Someone's pants are on fire, yes, but it's not Donald Trump's. As AEI observes, Polifact checked figures only up to the end of 2014. That would be a year and a half ago. Now it's true crime statistics can be slow. But they're not that slow, as Polifact full well knew when it wrote its article. As AEI found:
Preliminary figures for 2015 are public but curiously the fact-checker doesn't cite them -- although the data were available in January 2016, well before the post was published. The FBI's preliminary 2015 figures actually do show crime rising in most categories across the country between 2014 and 2015. Violent crime (i.e. murder, rape, robbery, aggravated assault) is up. For example, the murder rate rose 6.2% in 2015, while rape rose 9.6%.
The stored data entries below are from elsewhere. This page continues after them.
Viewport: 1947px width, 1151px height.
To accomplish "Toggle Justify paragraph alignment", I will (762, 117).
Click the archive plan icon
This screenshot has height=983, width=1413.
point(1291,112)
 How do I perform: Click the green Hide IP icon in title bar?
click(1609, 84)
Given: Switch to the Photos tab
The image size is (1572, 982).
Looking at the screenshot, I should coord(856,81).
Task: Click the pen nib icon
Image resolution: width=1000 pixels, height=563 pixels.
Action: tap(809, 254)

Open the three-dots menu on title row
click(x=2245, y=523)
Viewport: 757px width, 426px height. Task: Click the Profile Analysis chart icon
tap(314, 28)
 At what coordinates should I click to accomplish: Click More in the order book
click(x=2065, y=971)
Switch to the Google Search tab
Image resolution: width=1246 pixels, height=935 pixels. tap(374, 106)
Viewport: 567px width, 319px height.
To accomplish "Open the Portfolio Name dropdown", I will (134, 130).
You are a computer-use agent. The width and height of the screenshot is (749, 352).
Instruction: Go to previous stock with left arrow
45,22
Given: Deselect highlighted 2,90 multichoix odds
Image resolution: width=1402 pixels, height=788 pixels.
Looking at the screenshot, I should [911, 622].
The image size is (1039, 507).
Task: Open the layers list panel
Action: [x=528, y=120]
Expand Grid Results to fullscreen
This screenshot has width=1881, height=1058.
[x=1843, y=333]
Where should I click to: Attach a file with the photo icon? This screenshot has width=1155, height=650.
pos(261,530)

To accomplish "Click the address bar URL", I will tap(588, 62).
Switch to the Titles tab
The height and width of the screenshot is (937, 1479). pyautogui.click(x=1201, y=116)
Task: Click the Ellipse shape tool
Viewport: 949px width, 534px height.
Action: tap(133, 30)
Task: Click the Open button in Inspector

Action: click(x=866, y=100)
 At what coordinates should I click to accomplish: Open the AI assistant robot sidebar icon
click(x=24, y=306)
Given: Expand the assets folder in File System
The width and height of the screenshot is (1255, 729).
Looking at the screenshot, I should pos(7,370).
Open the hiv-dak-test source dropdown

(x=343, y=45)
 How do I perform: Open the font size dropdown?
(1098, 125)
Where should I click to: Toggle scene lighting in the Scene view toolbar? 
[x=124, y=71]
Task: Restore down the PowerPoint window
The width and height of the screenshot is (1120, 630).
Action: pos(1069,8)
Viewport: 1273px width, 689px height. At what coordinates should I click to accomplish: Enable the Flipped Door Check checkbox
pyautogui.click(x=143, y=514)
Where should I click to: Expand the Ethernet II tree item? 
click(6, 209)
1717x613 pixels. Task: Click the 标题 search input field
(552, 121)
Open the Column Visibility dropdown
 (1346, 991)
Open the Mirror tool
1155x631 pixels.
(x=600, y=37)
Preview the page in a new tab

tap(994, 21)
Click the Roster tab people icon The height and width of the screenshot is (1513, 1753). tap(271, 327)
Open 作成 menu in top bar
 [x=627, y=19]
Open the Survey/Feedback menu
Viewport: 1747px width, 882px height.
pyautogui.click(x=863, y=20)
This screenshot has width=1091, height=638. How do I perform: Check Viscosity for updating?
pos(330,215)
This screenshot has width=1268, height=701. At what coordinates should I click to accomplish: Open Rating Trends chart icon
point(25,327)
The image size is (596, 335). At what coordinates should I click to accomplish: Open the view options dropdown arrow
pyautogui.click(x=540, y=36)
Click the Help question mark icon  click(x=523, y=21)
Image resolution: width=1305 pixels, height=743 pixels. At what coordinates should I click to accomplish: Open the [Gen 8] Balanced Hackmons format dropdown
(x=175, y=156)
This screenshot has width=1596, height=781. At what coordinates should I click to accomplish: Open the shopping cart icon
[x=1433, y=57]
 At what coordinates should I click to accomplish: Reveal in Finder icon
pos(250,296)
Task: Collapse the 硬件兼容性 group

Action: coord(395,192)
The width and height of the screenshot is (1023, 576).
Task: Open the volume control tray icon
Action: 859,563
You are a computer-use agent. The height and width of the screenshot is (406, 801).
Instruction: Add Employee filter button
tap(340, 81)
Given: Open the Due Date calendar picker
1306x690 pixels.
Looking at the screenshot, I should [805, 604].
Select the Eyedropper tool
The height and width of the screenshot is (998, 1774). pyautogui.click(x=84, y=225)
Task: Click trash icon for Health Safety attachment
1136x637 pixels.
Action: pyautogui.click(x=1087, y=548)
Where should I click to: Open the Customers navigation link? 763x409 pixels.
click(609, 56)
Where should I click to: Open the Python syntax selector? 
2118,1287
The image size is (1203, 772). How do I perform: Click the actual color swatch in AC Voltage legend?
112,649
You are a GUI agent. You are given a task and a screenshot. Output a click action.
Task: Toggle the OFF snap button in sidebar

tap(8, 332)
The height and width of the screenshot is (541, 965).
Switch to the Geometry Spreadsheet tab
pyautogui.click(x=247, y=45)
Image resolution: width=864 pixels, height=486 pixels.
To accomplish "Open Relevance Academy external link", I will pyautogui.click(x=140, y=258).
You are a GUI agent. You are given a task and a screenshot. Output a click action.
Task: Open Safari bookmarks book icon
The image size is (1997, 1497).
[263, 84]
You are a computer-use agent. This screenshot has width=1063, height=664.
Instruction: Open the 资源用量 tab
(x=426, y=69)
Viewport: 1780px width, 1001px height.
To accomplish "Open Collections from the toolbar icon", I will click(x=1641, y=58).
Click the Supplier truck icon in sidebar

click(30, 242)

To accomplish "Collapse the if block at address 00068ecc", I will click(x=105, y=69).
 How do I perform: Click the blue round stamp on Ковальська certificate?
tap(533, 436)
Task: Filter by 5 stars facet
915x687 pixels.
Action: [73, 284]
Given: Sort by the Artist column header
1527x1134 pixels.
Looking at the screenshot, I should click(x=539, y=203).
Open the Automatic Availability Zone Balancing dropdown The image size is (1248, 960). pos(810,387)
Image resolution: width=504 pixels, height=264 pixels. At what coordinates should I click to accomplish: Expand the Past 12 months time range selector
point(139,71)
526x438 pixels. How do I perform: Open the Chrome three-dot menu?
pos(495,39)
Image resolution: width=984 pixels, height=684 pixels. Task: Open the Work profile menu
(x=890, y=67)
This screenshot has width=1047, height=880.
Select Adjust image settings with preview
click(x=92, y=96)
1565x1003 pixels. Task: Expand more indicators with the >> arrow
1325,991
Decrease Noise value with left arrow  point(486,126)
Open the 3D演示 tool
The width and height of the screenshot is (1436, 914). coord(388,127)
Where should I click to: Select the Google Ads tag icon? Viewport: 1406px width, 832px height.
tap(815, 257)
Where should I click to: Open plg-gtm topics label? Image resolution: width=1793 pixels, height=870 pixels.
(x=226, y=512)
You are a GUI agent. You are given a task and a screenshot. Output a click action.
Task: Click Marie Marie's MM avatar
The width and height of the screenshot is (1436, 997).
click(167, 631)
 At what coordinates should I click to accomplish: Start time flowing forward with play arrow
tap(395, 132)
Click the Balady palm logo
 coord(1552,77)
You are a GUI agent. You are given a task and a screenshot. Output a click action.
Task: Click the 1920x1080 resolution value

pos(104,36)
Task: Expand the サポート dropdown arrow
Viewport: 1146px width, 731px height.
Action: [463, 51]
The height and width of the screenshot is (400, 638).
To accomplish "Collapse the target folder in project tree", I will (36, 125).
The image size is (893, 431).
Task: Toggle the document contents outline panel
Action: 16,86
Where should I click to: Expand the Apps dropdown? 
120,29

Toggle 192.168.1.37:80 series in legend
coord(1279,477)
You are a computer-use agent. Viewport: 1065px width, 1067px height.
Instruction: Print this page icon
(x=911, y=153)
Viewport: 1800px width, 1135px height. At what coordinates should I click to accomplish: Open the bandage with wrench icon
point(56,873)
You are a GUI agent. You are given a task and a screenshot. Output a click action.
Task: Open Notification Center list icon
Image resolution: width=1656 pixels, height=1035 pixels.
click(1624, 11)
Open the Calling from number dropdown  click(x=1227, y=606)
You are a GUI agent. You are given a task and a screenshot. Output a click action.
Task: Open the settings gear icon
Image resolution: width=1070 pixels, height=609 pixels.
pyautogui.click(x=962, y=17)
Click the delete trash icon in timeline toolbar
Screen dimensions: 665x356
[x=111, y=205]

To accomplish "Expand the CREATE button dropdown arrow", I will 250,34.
Indeed, the 2015 increase in murder is, as the National Institutes of Justice found, "real and nearly unprecedented."
But wait. It gets worse.
What do you think the chances are that Polifact actually didn't know that violent crime, and murder in particular (although not alone), was up in 2015 and up further this year? I'm no research genius, and I found both in about 25 seconds on Google.
So, yes, Polifact's tut-tutting of Trump is not just false. It's rigged. It is not realistically possible to believe Polifact took a pass on the last 18 months of crime statistics because it didn't know about them. It had a narrative to push, and it wasn't about to let data get in the way. (This is word-for-word the charge made daily against conservatives).
The Time article continues:
Major cities across the U.S. have experienced a surge in homicides in recent months,continuing a grim rise that began last year.
Murders are up in roughly 30 cities nationwide so far in 2016, according to data released by the Major Cities Chiefs Association on Friday. Nearly half of the cities surveyed showed increases in homicides in the first quarter of this year compared with 2015, when the murder rate in many U.S. cities rose after decades of decline. The data paints a varied picture: some cities have experienced a slight rise in murders, others have seen declines, while nearly a dozen metropolitan areas-including Chicago, Las Vegas, Los Angeles, Memphis, Nashville, and San Antonio-have had sizable increases.
Yes, well, when you start a media-driven snarling campaign against the police, and continue to shrink the number of criminals in prison (a shrinkage now in its seventh straight year), what did you think was going to happen?
Let me put that another way: When you cut back on the things that helped you succeed, do you think renewed failure might be just around the corner?
Finally, let's take a look at the specifics of the violent crime rise (graphs found in the AEI article). AEI decided to take a look at local agency data for 2016 and compare it to 2014 and 2015 data. In short, overall violent crime in most major US cities, especially homicide, is up substantially since 2014.